The first international comparative study of end-of-life care practices finds that the United States actually has the lowest proportion of deaths in the hospital and the lowest number of days in the hospital in the last 6 months of life among seven developed countries. The study appears in JAMA.
Using data from 2010-2012, Ezekiel J. Emanuel, M.D., Ph.D., of the Perelman School of Medicine at the University of Pennsylvania, Philadelphia, and colleagues examined patterns of care, health care utilization, and expenditures among patients dying in seven developed countries: Belgium, Canada, England, Germany, the Netherlands, Norway, and the United States. The researchers used administrative and registry data from 2010, and included decedents older than 65 years who died with cancer. In the U.S. 22.2 percent and in Netherlands 29.4 percent of cancer patients died in the hospital, which is in accordance with most patients’ wishes. By comparison, in Belgium and Canada over 50 percent of patients died in the hospital, while in England, Norway, and Germany over 38 percent of patients died in the hospital.

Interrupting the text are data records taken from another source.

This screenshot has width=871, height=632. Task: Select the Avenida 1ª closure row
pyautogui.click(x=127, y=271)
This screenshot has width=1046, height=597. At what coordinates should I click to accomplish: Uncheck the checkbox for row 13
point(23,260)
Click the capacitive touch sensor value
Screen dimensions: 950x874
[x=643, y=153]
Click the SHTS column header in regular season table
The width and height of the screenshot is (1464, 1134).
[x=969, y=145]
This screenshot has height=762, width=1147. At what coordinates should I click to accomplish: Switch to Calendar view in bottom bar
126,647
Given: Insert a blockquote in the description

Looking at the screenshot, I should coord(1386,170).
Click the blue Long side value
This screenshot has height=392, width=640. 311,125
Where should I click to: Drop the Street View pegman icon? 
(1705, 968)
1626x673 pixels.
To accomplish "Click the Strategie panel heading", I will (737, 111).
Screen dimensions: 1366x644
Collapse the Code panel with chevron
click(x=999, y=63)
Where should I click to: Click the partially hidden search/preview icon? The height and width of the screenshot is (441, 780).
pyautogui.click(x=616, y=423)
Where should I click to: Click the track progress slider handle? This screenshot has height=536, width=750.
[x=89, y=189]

Two decades ago, the majority of deaths due to terminal illness were reported to occur in the hospital. More than a quarter of the Medicare budget is devoted to the care of beneficiaries who die in that year. Other developed nations spend less than the United States on health care, a finding some attribute to lower-intensity care at the end of life.
The United States performs poorly in other aspects of end-of-life care, especially related to high technology interventions. Over 40 percent of patients who die with cancer are admitted to the intensive care unit (ICU) in the last 6 months of life, which is more than twice any other country in the study. Similarly, 38.7 percent of American patients dying with cancer received at least one chemotherapy episode in the last 6 months of life, more than any other country in the study.
In the last 180 days of life, average per capita hospital expenditures were higher in Canada (U.S. $21,840), Norway (U.S. $19,783), and the United States (U.S. $18,500), intermediate in Germany (U.S. $16,221) and Belgium (U.S. $15,699), and lower in the Netherlands (U.S. $10,936) and England (U.S. $9,342).
Analyses that included decedents of any age, decedents older than 65 years with lung cancer, and decedents older than 65 years in the United States and Germany from 2012, showed similar results, suggesting that the differences observed were driven more by end-of-life care practices and organization rather than differences in cohort identification.
The authors write that the lower rates of acute care hospital admissions, length of stay, and in-hospital deaths in the United States and the Netherlands suggest that end-of-life care can evolve to reflect patient preferences and goals about site of death irrespective of health system. “In the early 1980s, more than 70 percent of U.S. cancer patients died in hospital. Over the last 30 years, recognition of preferences for home-based end-of-life care and patients’ rights to refuse medical interventions and economic pressures to lower end-of-life costs and expand hospice use have all played an important role in advancing end-of-life care. Yet excessive utilization of high-intensity care near the end of life, particularly in the United States relative to other developed countries, underscores the need for continued progress to improve end-of-life care practices.”